Задание: Продолжите, пожалуйста, текст о бахтинском подходе к Гоголю, начиная сразу после его последнего предложения.

2. Бахтинский подход
Сам Бахтин о Гоголе в 1920-х годах не писал; лишь в следующее десятилетие он обратится к использованным Гоголем украинским сказкам и карнавальному началу в его творчестве. Однако друг и коллега Бахтина Пумпянский в 1922–1923 годах написал книгу о Гоголе [Пумпянский 2000: 257–342, 706–721]. Как и многие другие работы кружка, эта книга осталась лишь новаторским наброском: изначально подготовленная в форме устного доклада, она была затем переработана и углублена, но так и не завершена в связи со смертью автора (в 1940 году от рака печени) и вышла в свет только в 2000-м. Первые же ее страницы проливают свет на зарождение карнавальной идеи как идеи «праздника», отдыха, свободы от труда и иерархии. Подобные темы не имели, казалось бы, никакого будущего в плановом, дисциплинированном советском обществе и в новой жертвенной большевистской культуре и могли восприниматься лишь ретроспективно. Гипотеза Пумпянского, навеянная классическими греческими сатирическими пьесами, сводилась к тому, что комическое искусство начинается с негации или отказа от целеполагающей активности. Комедия такого рода жизненно необходима, так как здоровье культуры зависит не только от установленных целей (которые, в пределе, могут вести к гипнотической завороженности настоящим), но также и от «слова с оглядкой», то есть от слова, критичного в отношении этих целей. Бесцельность неожиданно нисходит на изнуренного труженика, на глубоко верующего, на погруженного в трагическую скорбь, принося освобождение. Сознание получает возможность остаться вне возвышенной цели и оценить ее.

Исходные данные:
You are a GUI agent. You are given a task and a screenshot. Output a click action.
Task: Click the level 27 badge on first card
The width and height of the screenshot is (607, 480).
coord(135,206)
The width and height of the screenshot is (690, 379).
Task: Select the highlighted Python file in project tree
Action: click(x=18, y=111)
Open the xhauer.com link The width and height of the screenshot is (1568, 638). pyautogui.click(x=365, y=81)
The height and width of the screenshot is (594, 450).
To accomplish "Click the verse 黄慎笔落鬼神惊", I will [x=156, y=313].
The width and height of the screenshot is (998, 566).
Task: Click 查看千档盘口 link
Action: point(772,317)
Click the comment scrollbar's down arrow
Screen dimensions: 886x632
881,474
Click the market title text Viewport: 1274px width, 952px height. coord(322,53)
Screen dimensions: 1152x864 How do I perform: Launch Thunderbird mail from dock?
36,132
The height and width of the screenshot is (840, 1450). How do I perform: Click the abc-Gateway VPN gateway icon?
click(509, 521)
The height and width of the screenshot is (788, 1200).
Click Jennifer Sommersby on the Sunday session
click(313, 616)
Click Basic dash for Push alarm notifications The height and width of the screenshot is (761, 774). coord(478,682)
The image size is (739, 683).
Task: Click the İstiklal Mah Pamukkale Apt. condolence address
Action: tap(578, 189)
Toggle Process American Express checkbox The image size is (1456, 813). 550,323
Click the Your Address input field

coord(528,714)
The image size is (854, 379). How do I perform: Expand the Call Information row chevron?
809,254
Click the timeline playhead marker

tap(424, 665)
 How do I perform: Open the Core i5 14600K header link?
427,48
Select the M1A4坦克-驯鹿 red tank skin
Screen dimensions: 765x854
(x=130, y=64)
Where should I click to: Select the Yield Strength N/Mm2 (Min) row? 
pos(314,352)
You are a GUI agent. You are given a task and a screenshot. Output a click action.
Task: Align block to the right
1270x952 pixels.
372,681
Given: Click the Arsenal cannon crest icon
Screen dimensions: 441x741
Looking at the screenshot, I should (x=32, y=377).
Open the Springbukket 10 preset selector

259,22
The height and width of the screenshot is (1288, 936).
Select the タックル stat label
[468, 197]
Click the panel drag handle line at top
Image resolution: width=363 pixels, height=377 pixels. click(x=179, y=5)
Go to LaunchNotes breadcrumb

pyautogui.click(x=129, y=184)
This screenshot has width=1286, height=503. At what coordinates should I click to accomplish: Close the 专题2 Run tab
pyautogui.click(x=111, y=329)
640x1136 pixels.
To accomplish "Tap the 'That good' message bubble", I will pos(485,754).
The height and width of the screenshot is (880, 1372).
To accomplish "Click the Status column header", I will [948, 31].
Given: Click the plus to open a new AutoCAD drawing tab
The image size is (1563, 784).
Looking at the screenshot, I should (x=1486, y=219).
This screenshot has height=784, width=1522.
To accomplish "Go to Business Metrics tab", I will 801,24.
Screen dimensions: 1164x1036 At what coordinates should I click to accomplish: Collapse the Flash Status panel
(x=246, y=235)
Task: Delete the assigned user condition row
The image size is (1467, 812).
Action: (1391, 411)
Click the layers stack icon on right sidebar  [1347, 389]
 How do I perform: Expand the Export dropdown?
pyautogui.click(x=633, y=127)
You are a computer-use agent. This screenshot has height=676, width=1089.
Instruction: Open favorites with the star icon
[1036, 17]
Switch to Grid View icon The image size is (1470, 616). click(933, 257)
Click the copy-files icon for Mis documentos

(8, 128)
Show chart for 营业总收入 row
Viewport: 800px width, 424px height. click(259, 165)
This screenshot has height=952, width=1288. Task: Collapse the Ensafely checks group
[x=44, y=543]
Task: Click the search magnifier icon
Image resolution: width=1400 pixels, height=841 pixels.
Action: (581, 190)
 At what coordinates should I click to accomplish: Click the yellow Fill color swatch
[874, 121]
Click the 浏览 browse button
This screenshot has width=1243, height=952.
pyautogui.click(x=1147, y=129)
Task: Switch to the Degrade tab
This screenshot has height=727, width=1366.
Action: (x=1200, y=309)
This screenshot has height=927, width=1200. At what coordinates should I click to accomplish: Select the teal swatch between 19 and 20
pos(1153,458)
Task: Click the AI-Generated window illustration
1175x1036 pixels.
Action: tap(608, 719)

Ответ:
Пумпянский утверждал, что гоголевский мир по сути своей враждебен царству завершенности. Целенаправленные, просчитанные действия всегда найдут себе оправдание – даже в энергичном вращении вокруг собственной оси. Иное дело – юмор:
Смех, вечно колебля, принципиального выхода не совершает и из развенчания серьезности целей не делает нравственного вывода; смехом отделываются и от целевого мира, и от нравственного, приветствуют поражение целей, но и преувеличивают его, чтобы избавить себя от необходимого вывода. Отсюда страшная трудность понять смех: он есть всегда гипербола; он, как лавина, преувеличивает себя же на своем пути; мы всегда кончаем смех слишком поздно [Пумпянский 2000: 259].
Пумпянский прослеживает бесцельность гоголевского смеха через работу Гоголя с украинскими сказками, комическим и карнавальным эпосом (где проводятся параллели с Пушкиным), в казацком эпосе в «Тарасе Бульбе», в удивительно нежных и чистых комических идиллиях Гоголя и, наконец, в борьбе личности с безумием. Смех безумного означал, что писатель проиграл в борьбе за «социальную значимость», бывшую главной преградой на пути чистого юмора. Пумпянский полагал: «Сопротивление юмору есть не характер, а социальная значимость; дело юмора совершается путем ее изничтожения и улегчения в ничто» [Пумпянский 2000: 327]. Вот почему как герои, так и антигерои очень редко достигают значимого социального статуса в гоголевском мире.
Гоголевский смех – это прием. Но он отличается от технически нейтрального формалистского приема. У Пумпянского он имеет оттенки ницшеанского и символистского характера, где гоголевский смех воспринимался как демонический, нигилистический и дионисийский. Когда Бахтин переработает эту идею космического освобождения от целеполагания в понятие карнавала, она обретет те же светлые оптимистические интонации, какие полифония придала в 1929 году искусству Достоевского.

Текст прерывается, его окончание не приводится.